There is a bit of fun stuff this time around:

  1. I’ve used good old Microsoft Paint to draw a number of alchemical symbols, which I’m hoping to use as glyphs on the interior title pages of Hunting the Phoenix. Glyphs are cool.
  2. There will be a small (but significant) adjustment to the cover image. Look for a cover reveal in a few weeks!

By the way, I recently ran across something interesting by another WordPress blogger — a history of Herbert West, from his creation by H.P. Lovecraft to recent adaptations. Can you believe a musical version of the Re-Animator movie? Truth! The post also includes a mention of my novel The Friendship of Mortals, complete with (for me) thrill-inducing comments.

Herbert West lives!

Credit for the image (Herbert and the unnamed narrator) goes to Tealin.

Herbert West, reanimated.

In one of my books of H.P. Lovecraft’s stories, (The Tomb and Other Tales, Ballantine edition, 1970) there is a chronological list of HPL’s works, with check marks by the ones I had read.  Notably unmarked is “Herbert West, Reanimator,”  written in 1921-1922.  It was published in a magazine called Home Brew as a series of six horror stories.  In his biography of HPL, L. Sprague De Camp refers to them as “perhaps the most forgettable ” of all Lovecraft’s stories.  Despite this dismissal, I was delighted finally to run across them in 1998.

While it’s true that Herbert West exemplifies some of HPL’s faults as a writer, notably overuse of adjectives such as “hideous” and a coarseness of plotting, I found the story intriguing.  It struck me as an outline for something bigger.  The two main characters, Herbert West and the nameless narrator, begged (in my mind at least) to be fleshed out.

Why would anyone want to reanimate corpses?  Why would anyone remain a close friend of someone who was always looking for really fresh corpses to reanimate, even to the point of creating them by means of murder?
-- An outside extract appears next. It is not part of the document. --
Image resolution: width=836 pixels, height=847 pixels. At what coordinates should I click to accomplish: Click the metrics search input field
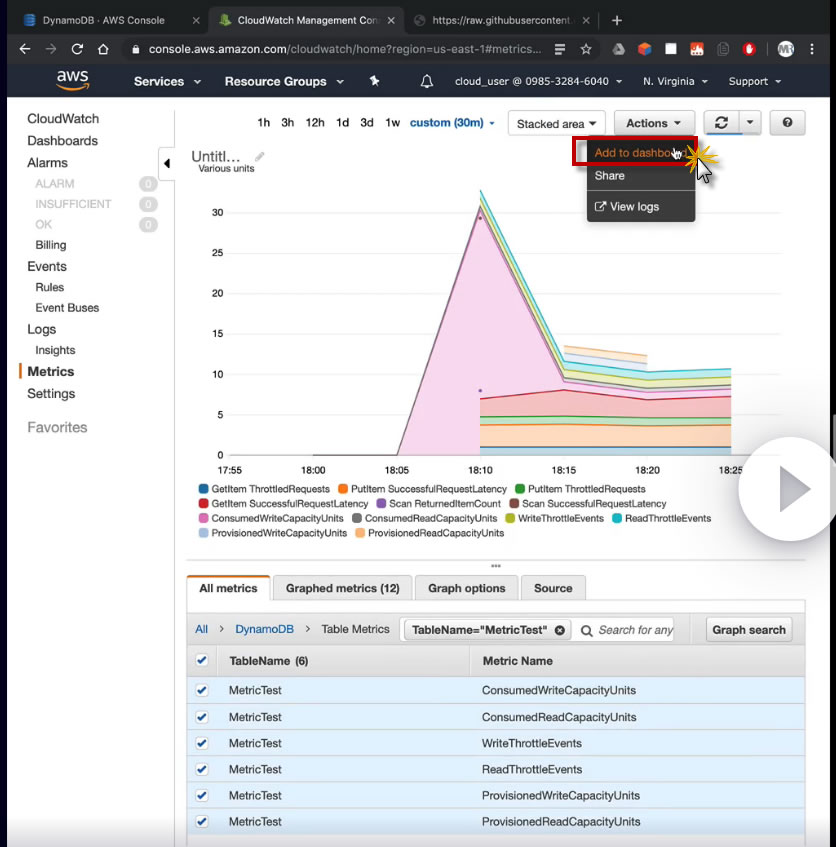635,630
This is the question about any “mad scientist.”  Is he evil or merely mad?  Is his friend stupid and credulous or simply loyal?

In the fall of 2000, two years after I read Lovecraft’s story, I began to answer these questions about Herbert West. I ended up several years later with a hefty trilogy. of which I am about to publish the first book, The Friendship of Mortals, as an ebook.  By the time I post here again, it should be available on Smashwords.com,  technology permitting.